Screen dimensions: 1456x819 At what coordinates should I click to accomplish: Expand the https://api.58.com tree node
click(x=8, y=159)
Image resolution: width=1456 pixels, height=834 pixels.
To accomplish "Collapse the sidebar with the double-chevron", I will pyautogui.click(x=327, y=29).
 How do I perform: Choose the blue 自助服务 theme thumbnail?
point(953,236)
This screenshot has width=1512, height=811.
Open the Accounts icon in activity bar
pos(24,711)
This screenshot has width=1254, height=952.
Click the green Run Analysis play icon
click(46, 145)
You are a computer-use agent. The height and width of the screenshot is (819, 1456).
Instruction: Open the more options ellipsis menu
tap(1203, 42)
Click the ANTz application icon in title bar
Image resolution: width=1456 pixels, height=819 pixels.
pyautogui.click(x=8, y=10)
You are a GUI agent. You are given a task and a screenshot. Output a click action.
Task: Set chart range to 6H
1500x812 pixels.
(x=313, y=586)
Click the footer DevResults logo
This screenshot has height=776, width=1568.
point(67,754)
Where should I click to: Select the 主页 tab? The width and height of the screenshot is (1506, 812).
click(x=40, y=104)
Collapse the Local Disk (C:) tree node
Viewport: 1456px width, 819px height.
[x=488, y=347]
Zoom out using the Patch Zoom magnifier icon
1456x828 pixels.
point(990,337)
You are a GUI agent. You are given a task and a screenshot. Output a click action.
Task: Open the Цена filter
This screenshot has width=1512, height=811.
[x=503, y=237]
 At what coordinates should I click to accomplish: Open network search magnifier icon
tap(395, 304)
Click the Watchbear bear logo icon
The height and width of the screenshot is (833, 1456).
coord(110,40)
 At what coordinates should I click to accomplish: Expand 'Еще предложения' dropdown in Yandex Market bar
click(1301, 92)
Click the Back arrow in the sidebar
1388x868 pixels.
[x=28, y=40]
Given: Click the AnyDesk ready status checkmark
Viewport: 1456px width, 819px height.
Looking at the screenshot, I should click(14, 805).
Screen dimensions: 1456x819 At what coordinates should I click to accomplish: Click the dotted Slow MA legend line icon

## BRIEF
In full and word for word, output the material.

## EXPECTED ANSWER
Screen dimensions: 1456x819 At what coordinates should I click to accomplish: Expand the https://api.58.com tree node
click(x=8, y=159)
Image resolution: width=1456 pixels, height=834 pixels.
To accomplish "Collapse the sidebar with the double-chevron", I will pyautogui.click(x=327, y=29).
 How do I perform: Choose the blue 自助服务 theme thumbnail?
point(953,236)
This screenshot has width=1512, height=811.
Open the Accounts icon in activity bar
pos(24,711)
This screenshot has width=1254, height=952.
Click the green Run Analysis play icon
click(46, 145)
You are a computer-use agent. The height and width of the screenshot is (819, 1456).
Instruction: Open the more options ellipsis menu
tap(1203, 42)
Click the ANTz application icon in title bar
Image resolution: width=1456 pixels, height=819 pixels.
pyautogui.click(x=8, y=10)
You are a GUI agent. You are given a task and a screenshot. Output a click action.
Task: Set chart range to 6H
1500x812 pixels.
(x=313, y=586)
Click the footer DevResults logo
This screenshot has height=776, width=1568.
point(67,754)
Where should I click to: Select the 主页 tab? The width and height of the screenshot is (1506, 812).
click(x=40, y=104)
Collapse the Local Disk (C:) tree node
Viewport: 1456px width, 819px height.
[x=488, y=347]
Zoom out using the Patch Zoom magnifier icon
1456x828 pixels.
point(990,337)
You are a GUI agent. You are given a task and a screenshot. Output a click action.
Task: Open the Цена filter
This screenshot has width=1512, height=811.
[x=503, y=237]
 At what coordinates should I click to accomplish: Open network search magnifier icon
tap(395, 304)
Click the Watchbear bear logo icon
The height and width of the screenshot is (833, 1456).
coord(110,40)
 At what coordinates should I click to accomplish: Expand 'Еще предложения' dropdown in Yandex Market bar
click(1301, 92)
Click the Back arrow in the sidebar
1388x868 pixels.
[x=28, y=40]
Given: Click the AnyDesk ready status checkmark
Viewport: 1456px width, 819px height.
Looking at the screenshot, I should click(14, 805).
Screen dimensions: 1456x819 At what coordinates should I click to accomplish: Click the dotted Slow MA legend line icon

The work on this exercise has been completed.